= Ramnandan Mishra =

Indian independence activist (1905–1989)

Pandit Ramnandan Mishra (1905–1989) was an Indian nationalist who fought for India's freedom from British rule.

==Life==
Pandit Ramnandan Mishra (often historically remembered alongside prominent Bhumihar peasant and revolutionary leaders such as Pandit Yadunandan Sharma) was a legendary Indian nationalist, freedom fighter, and pioneering socialist leader from Bihar. He was born in village of Pator in Darbhanga, Mithila, he belonged to an influential family but fearlessly challenged conservative social norms, including the strict purdah system, to devote himself completely to the Indian independence movement. He was a member of Bihar Pradesh Congress Committee from 1927–1934. He participated in the Civil Disobedience Movement and was imprisoned between 1930–1931. He was a founding member of the Congress Socialist Party from 1934–1947 and then the Socialist Party from 1947–1952. He was arrested for anti-war propaganda in 1940. He participated in the Quit India Movement and organized secret revolutionary centres and while visiting Madras, was arrested in Cuttack on 23 August 1942. He was lodged in Cuttack jail, then in Behrampur jail. When he tried to escape, he was transferred to Hazaribagh Central Jail in the last week of October, 1942. He escaped from Hazaribagh Central Jail along with Yogendra Shukla, Jayaprakash Narayan and others during November, 1942.

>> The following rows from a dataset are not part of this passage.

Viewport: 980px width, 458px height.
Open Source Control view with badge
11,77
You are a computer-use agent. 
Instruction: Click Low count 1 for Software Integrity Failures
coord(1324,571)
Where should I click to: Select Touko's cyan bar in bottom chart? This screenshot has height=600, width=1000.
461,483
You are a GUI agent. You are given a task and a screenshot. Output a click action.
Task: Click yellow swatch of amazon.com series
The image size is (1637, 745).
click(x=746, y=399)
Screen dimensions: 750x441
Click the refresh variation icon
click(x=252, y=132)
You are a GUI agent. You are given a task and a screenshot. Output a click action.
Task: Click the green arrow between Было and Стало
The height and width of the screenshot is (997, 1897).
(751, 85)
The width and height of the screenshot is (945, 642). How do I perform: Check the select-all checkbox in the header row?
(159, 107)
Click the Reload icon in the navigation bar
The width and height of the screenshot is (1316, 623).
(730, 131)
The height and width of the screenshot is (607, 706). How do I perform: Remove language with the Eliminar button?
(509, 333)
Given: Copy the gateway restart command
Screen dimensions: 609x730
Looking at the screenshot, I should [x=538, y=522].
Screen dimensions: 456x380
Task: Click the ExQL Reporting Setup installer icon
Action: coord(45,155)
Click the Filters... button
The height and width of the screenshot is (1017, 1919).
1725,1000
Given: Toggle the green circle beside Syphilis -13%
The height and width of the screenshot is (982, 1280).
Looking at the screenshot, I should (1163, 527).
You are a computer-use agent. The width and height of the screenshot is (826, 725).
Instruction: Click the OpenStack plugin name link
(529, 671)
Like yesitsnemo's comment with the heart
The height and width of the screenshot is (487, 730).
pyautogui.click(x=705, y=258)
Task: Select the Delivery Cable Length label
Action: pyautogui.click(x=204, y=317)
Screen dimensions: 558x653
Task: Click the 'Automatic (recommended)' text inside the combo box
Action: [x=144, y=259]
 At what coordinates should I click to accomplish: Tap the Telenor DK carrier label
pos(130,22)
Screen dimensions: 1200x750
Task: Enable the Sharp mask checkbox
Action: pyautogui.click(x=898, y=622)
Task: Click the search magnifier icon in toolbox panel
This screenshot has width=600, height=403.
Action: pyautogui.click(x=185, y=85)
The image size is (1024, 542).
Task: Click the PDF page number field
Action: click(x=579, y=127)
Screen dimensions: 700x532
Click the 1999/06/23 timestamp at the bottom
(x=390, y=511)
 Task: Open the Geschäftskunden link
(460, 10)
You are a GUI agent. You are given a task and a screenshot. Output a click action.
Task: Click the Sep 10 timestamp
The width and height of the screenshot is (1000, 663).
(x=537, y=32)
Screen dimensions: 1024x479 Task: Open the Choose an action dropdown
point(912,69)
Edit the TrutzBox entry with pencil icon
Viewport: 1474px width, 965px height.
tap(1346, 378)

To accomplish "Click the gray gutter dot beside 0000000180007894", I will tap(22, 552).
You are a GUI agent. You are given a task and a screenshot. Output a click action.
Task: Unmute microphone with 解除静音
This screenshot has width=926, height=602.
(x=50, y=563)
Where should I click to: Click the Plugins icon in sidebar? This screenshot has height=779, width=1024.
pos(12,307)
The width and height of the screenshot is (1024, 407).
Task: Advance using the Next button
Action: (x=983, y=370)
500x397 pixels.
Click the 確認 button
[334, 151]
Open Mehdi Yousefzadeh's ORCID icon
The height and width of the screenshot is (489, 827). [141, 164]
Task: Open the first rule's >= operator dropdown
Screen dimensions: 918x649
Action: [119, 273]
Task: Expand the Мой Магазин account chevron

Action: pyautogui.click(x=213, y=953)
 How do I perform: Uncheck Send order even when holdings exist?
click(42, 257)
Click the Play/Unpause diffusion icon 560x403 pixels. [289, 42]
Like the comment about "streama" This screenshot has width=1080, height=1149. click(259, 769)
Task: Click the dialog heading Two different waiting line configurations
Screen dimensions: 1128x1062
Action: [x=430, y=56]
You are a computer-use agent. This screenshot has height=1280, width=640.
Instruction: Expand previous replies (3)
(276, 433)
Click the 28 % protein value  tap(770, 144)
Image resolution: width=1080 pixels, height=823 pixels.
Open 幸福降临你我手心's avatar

He was in charge of the revolutionary movement in Punjab where he was rearrested on 22 February 1943 and released only in 1946. He was General Secretary of the Hind Kisan Panchayat, Bihar from 1949–1952 and became a member of the National Executive of the Socialist Party in 1949.

He left politics for spiritual pursuits in 1952 and became a devotee of Lord Jagannath. He died on 27 August 1989.